培养液RPMI1640(II)组成如下：20ng/ml B27(美国SIGMA公司)，20ng/mlEGF(美国SIGMA公司)，10ng/ml bEGF(美国SIGMA公司)，4ug/ml胰岛素，100u/ml青霉素，100ug/ml链霉素，溶剂为RPMI1640(1∶1)培养基(美国GIBCO公司)。
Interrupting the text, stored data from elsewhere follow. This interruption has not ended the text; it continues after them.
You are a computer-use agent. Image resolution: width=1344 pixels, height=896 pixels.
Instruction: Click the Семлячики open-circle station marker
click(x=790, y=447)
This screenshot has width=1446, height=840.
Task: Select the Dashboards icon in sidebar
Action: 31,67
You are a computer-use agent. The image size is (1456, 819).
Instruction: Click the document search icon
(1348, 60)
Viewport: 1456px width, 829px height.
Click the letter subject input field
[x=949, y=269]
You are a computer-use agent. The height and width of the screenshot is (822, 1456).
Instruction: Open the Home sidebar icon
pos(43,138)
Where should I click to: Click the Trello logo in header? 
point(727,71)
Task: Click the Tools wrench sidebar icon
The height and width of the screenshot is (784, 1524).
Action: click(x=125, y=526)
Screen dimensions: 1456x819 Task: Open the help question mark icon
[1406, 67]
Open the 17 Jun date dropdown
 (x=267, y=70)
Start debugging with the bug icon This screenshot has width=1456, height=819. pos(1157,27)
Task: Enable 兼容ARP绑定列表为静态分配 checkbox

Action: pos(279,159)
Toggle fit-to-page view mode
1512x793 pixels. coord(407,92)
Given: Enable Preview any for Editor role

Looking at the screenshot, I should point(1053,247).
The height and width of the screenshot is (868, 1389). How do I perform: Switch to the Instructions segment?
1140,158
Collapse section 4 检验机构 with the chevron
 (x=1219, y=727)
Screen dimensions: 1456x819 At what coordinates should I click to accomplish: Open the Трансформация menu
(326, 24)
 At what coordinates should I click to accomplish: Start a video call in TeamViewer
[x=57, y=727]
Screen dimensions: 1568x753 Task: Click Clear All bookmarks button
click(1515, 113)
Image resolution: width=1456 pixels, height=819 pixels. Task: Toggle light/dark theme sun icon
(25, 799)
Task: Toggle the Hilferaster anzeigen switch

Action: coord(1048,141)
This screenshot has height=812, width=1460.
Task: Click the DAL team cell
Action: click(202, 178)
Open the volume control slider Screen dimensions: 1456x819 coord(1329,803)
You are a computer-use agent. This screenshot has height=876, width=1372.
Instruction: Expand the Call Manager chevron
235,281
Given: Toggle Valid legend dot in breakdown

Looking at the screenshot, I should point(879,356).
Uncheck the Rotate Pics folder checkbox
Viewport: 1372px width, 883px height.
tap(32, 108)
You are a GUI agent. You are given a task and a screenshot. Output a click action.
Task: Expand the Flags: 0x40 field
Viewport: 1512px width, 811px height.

1.2消化液：含0.1％(w/v)胶原酶和0.1％(w/v)透明质酸酶的RPMI1640培养基。

2.其他细胞培养材料

细胞筛；胰酶消化液：0.25％(w/v)胰酶+0.02％(w/v)EDTA溶液；细胞冻存液(FBS∶DMSO＝9∶1)；PBS缓冲液；

3.标本来源

浙江大学医学院附属第二医院肿瘤外科患者陈某某(住院号553705)，43岁，术前征得患者本人同意，签署知情同意书，术中切除的大肠癌肝转移标本。术后病理诊断为肝左外侧叶转移性中分化腺癌伴大片坏死(病理号2008-20226)。

4.实验动物

NOD/SCID鼠，鼠龄为4～5周，由中国科学院上海斯莱克实验动物中心提供。

二、方法

从人结肠癌肝转移灶中分别取材，采用消化法获取癌细胞，通过磁珠分选方法分选CD133+细胞接种NOD/SCID鼠进行体内培养，肿瘤细胞体外传代培养等步骤建立一株能在体外稳定传代的细胞系，具体方法如下：

1.肝转移灶癌细胞的获取

将新鲜大肠癌肝转移组织用眼科剪去除坏死组织，用含5倍浓度双抗(添加500u/ml青霉素和500ug/ml链霉素)PBS冲洗4次后剪成约1mm³大小，用含0.1％的胶原酶和0.1％的透明质酸酶(Sigma Chemical Co.，St.Louis，MO)的RPMI1640培养基在37℃下消化2小时，用40um孔径的细胞筛过滤，除去未消化组织，在滤液中加入PBS液3ml，1000rpm离心5min，弃去上清，用PBS液漂洗重悬于RPMI1640培养基，待进一步处理。

2.分选CD133+细胞接种NOD/SCID鼠进行体内培养

消化获取的原代细胞用CD133磁珠孵育(Miltenyi-Biotec GmbH，Germany)30min，然后使细胞悬液通过置于分选器上的MACS分选柱，再将分选柱撤出分选器，用PBS将被吸附的CD133+细胞从分选柱上冲洗至收集管中，1000rpm离心5min，弃去上清，重悬至200ul的RPMI1640培养基中，接种至4～5周龄的NOD/SCID鼠皮下，NOD/SCID鼠培养在标准SPF环境(参考《实验动物环境及设施》GB14925-2001)中，每周观察肿瘤生长情况，测量肿瘤直径大小。

3.肿瘤细胞体外传代

NOD/SCID鼠移植瘤生长至直径约2cm大小时，颈椎离断法处死小鼠，无菌条件下分离出肿瘤组织，胶原酶消化后制成单细胞悬液，肿瘤细胞体外扩增培养。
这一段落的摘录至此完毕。